There’s something brewing in the world of biotech, and Eri Gentry hopes you’ll be a part of it. As cofounder of the world’s first community biohacker space, she thinks everyone should get busy playing in the world of biology.

“We want more people to think of themselves as creators,” Gentry said. “Biohacking really is part of the maker movement and people getting their hands on tools. It’s not about making money—it’s about making visions a reality.”

In 2011, Gentry and a group of entrepreneurs opened a community biotech lab in Sunnyvale called BioCurious. Inside, citizen scientists have access to the kind of equipment you’d find in a traditional biology lab, along with the freedom to explore their own passions. Hundreds of biohackers have tried their hand at award-winning projects that include a 3D bioprinter that prints living cells and a process to make vegan cheese done in collaboration with Oakland’s Counter Culture Labs.

“The beautiful thing is that these projects are all very personal,” Gentry said. “Whether you get involved just to have fun, or you have a loved one suffering from a medical condition and you want to know more about biology, there’s a place for you.”

Gentry grew up in a small town in Arizona and went on to study economics at Yale.
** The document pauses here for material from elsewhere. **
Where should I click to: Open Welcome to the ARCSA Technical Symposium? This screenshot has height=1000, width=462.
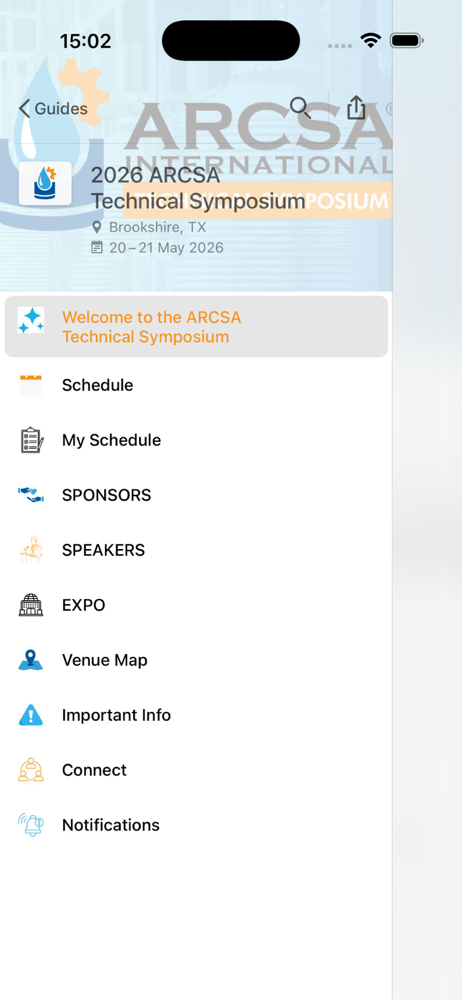tap(197, 327)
She pivoted to biotech and a job with a biotech research startup. In Silicon Valley, she said, for the first time her “weird ideas” didn’t feel so out of place.

“When I moved here, my ideas were met with curiosity and sometimes even blind encouragement,” she said. “Anything is possible here. So many places in Silicon Valley exist for you to reach your potential.”
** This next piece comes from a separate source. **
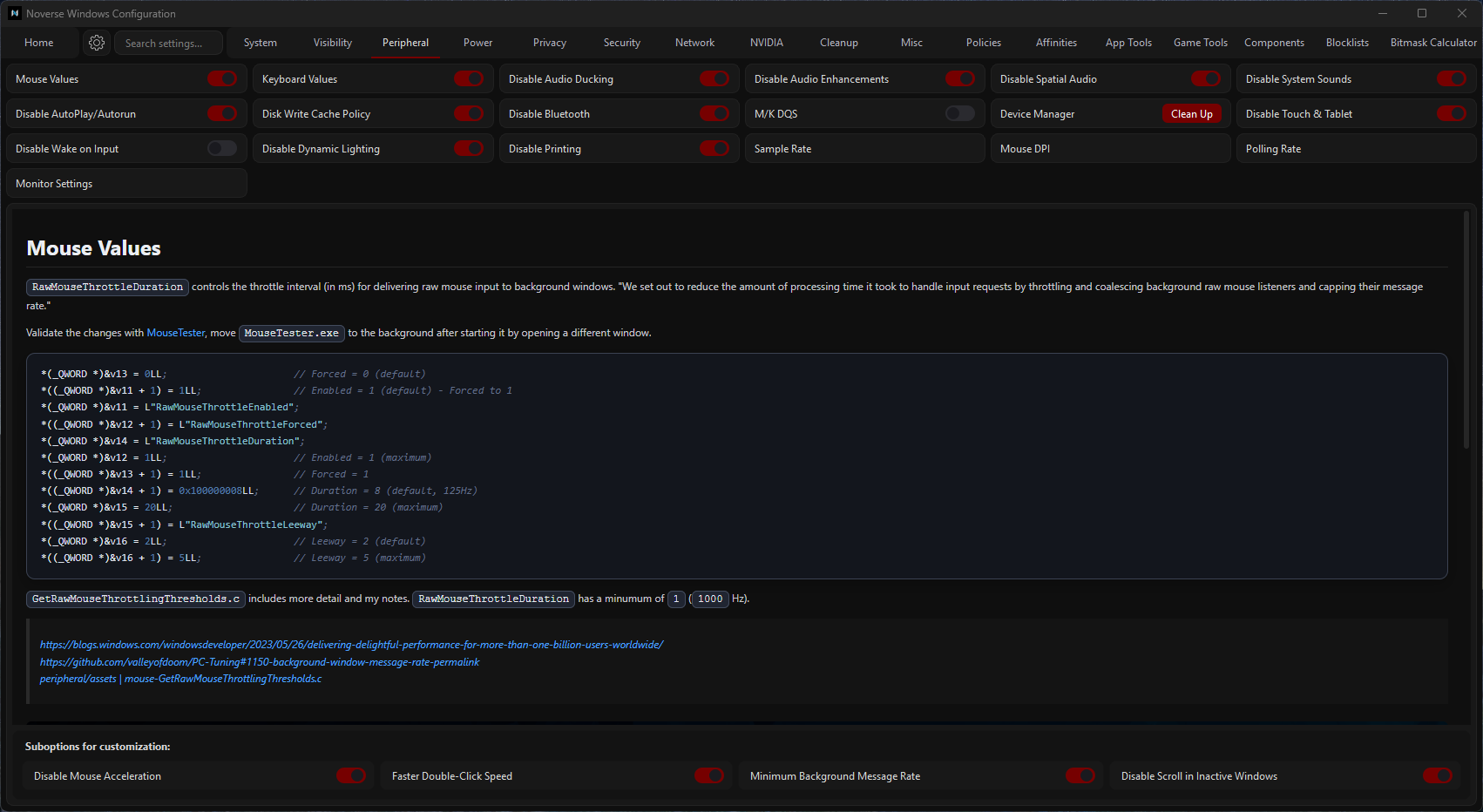Open the MouseTester hyperlink

coord(176,333)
It’s probably fitting that BioCurious evolved from a Meetup group whose first home was a makeshift garage lab. An audience—many with no background in science—would gather at a small home of one of the founding members, under a patio roof made of aluminum siding. A Venezuelan working on a diagnostic for a rare disease in his home country crashed on the couch. An app developer who wanted to give people a way to color-analyze bacteria without needing a lab was eager to meet new people. This is how a community was born of scientists and citizen scientists.

“Biology isn’t the biggest conversation starter, but if we can get people interested through food and drink, maybe they’ll also chew on how they can use biotech to solve bigger global problems.” _Eri Gentry 

A $35K BioCurious Kickstarter campaign helped open the doors in 2011 to a place that connected people with ingenuity and drive to the tools and resources for innovation. Today, BioCurious members include students working on science fair projects, people who see potential in biotechnology making a mid-career switch, pro scientists self-funding their dreams, and those who simply enjoy tinkering.

“We see artists and bicycle mechanics who just think, ‘This is a really cool set of raw materials to work with,’ and I totally dig that way of thinking,” Gentry said. “That sense of approachability and play are so important.”

Encouraging a sense of play is a big part of why BioCurious is teaming up with The Tech Museum of Innovation in downtown San Jose to host Creative Collisions: Geektoberfest. The second annual event is a fun evening of demos by citizen scientists and tastings by some of the best craft brewers in the Bay Area. In addition to the obvious chemistry involved in making beer, there’s a natural connection between biohackers and home and craft brewers.

“They’re not interested in making enough beer to sell on demand,” Gentry said. “They’re interested in making a beer that people love and want to drink. We love that spirit.”

The hope is that people who show up for the beer will leave with a sense that they, too, can be biohackers.

“Biology isn’t the biggest conversation starter, but if we can get people interested through food and drink, maybe they’ll also chew on how they can use biotech to solve bigger global problems,” Gentry said. “It’s an exciting time in biotech as barriers like cost and accessibility are dropping so rapidly. I want to open doors for really smart, passionate, and creative people.”